Infections. Some children may be more vulnerable to infections for some time after completing chemotherapy, although the immune system tends to improve over time.

Impaired Physical Growth. Cranial radiation can result in impaired growth.

Infertility. Chemotherapy, cranial radiation, or both can impair fertility in male and female patients.

WHAT ARE THE TREATMENTS TO ACHIEVE A FIRST REMISSION?

Induction Procedures

The aim of induction therapy, the first phase, is to reduce the body's burden of leukemia cells to undetectable levels.
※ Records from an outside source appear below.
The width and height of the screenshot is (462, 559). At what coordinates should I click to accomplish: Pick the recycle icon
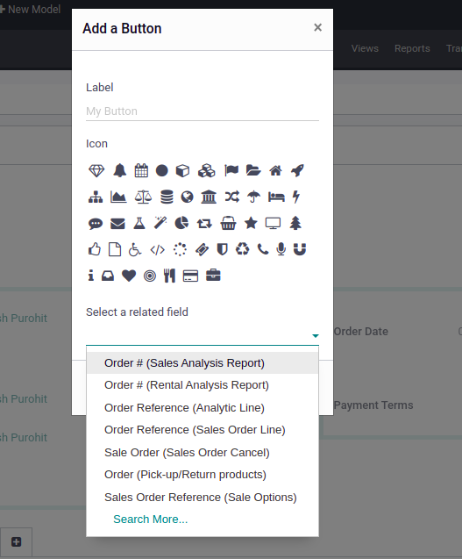(243, 249)
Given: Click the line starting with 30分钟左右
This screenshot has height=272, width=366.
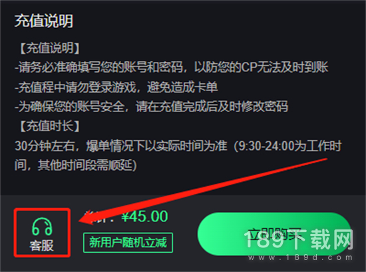Looking at the screenshot, I should point(178,146).
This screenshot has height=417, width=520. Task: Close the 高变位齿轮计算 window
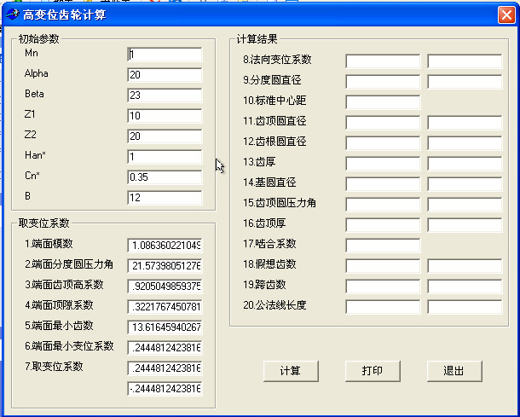pyautogui.click(x=504, y=14)
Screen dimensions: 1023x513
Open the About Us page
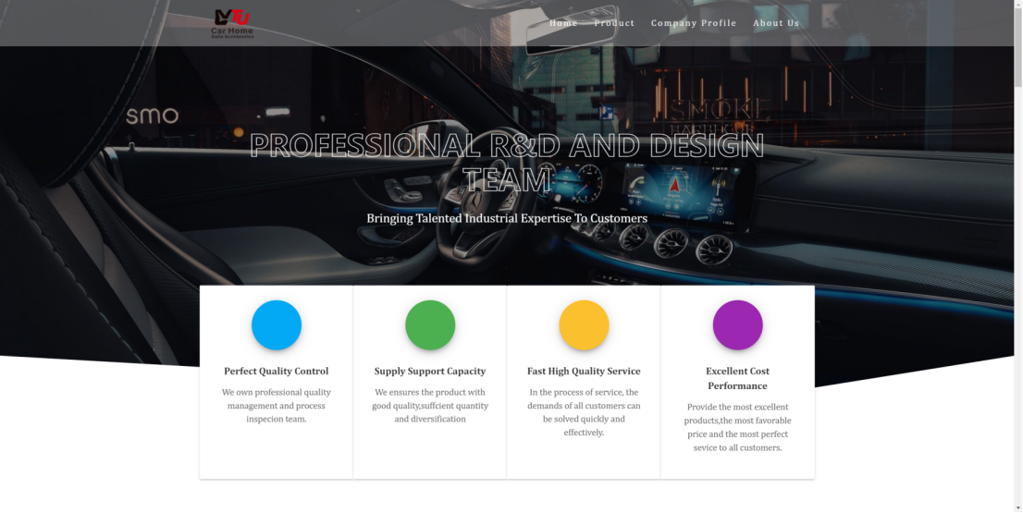[x=776, y=23]
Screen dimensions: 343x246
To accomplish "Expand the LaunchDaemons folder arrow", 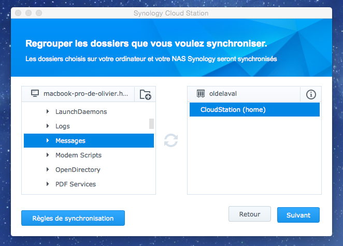I will (x=48, y=111).
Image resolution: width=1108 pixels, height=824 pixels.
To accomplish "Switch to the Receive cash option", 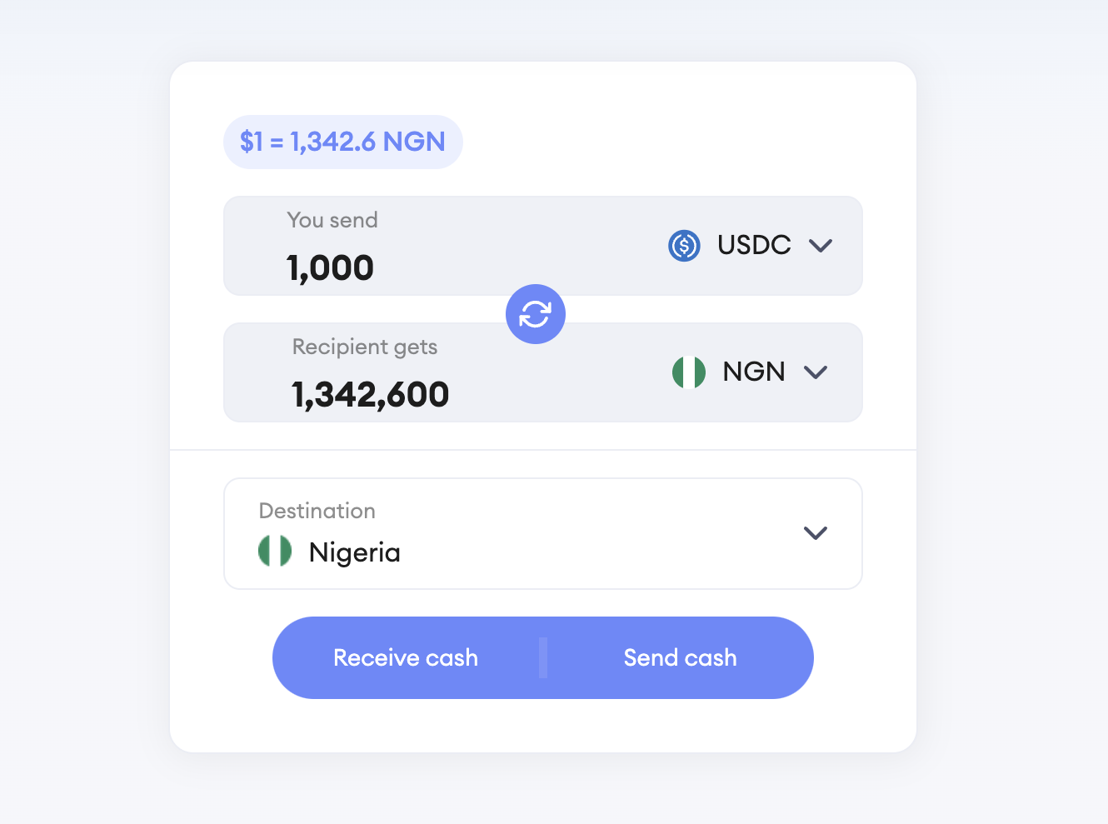I will click(406, 657).
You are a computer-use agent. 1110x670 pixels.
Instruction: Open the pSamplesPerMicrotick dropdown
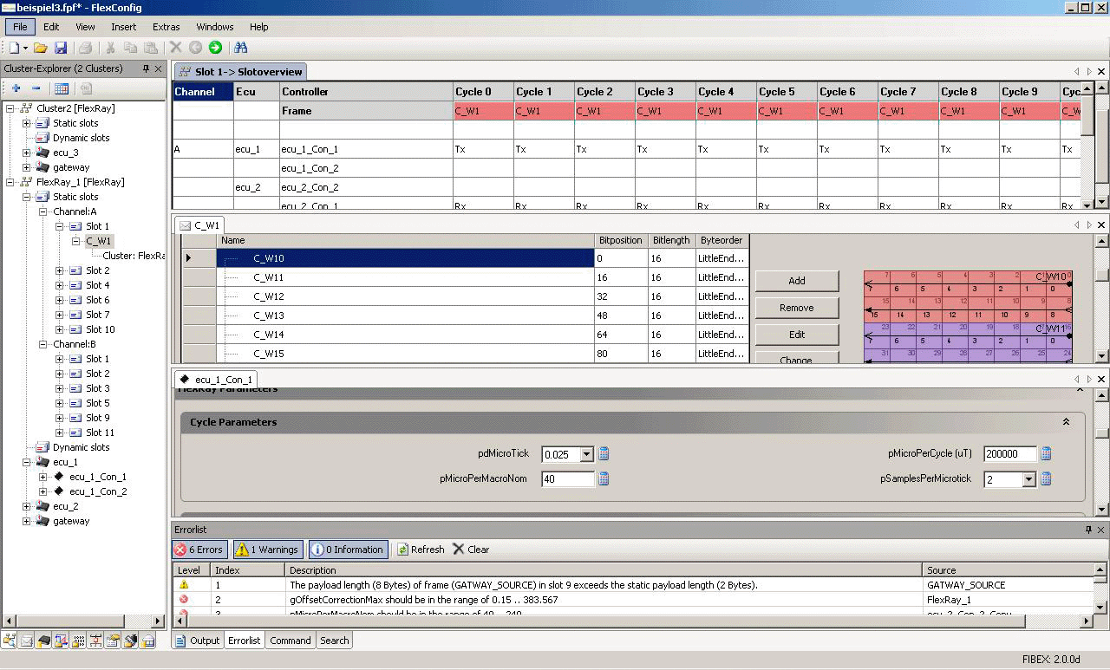[x=1028, y=479]
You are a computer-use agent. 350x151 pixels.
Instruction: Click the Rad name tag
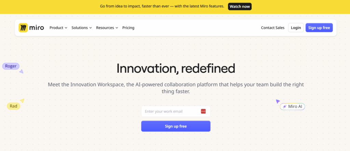pyautogui.click(x=13, y=106)
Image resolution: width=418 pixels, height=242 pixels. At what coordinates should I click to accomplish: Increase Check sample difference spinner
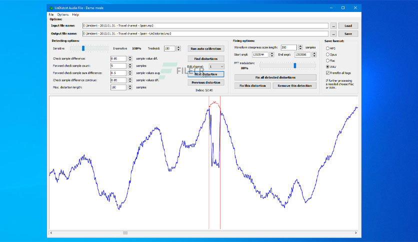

The general guidelines for induction therapy are as follows:

Patients are given intensive chemotherapy that uses powerful multi-drug regimens. (Infants require special regimens not discussed here.) [ See Box Drugs Used for Induction Chemotherapy.]
For both children and adults, some of these therapies are administered orally, others intravenously.
Hospitalization is usually necessary at some point to help prevent infection and to administer blood products. However, much of this therapy can be given on an outpatient basis.
After the first cycle of induction, bone marrow tests are done to determine if the patient is in remission.
Another bone marrow test is sometimes done about a week later to confirm the first results.
A bone marrow transplant is considered for patients who do not respond at all to induction treatment.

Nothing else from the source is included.